With a major push from business and world leaders to reduce carbon dioxide emissions and focus instead on more sustainable technologies such as lithium-ion batteries, questions have been raised about what happens once these batteries stop being usable.
Electronic waste (e-waste) is an issue that would increase as the scale of mass-electrification increases, as it is currently a major part of the life cycle of electronics.
Raw materials such as lithium are harvested, toll processing technologies are used to refine them into electronic components and they are assembled into devices that typically cannot be opened without specialist tools.
Once this device stops being used, there is a tremendous risk that it gets thrown away, which not only contributes to a growing issue of electronic waste but it means that incredibly valuable metals and minerals are lost to landfill.

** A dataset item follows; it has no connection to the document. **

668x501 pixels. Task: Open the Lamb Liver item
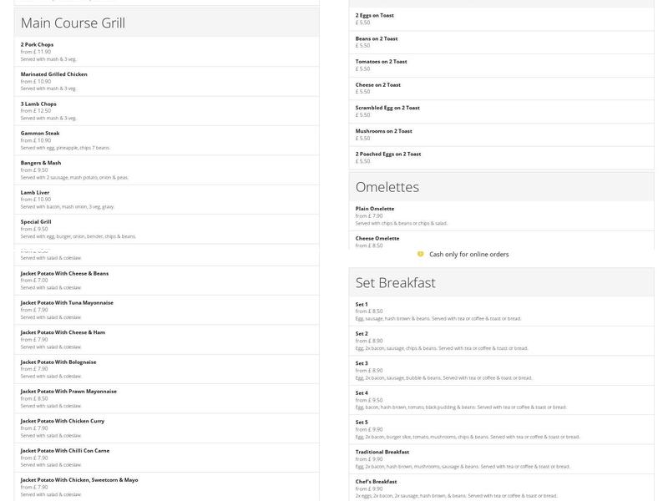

However, there are alternatives to creating hazardous toxic landfills, which involve sophisticated recycling systems.
There are generally three ways to recycle batteries, which involve discharging and dismantling the packs, before either smelting them under extreme heat, shredding and separating the individual materials, or using chemical methods to dissolve the metals before recovering them.
Given the expense and difficulty in extracting raw lithium through brines and mining, recycling batteries is incredibly efficient, and often leads to further benefits if a smart device containing a lithium-ion battery is recycled at the same time.
According to data by the Environmental Protection Agency in the United States, significant quantities of copper, silver, gold and palladium can be recovered in addition to the materials in the battery.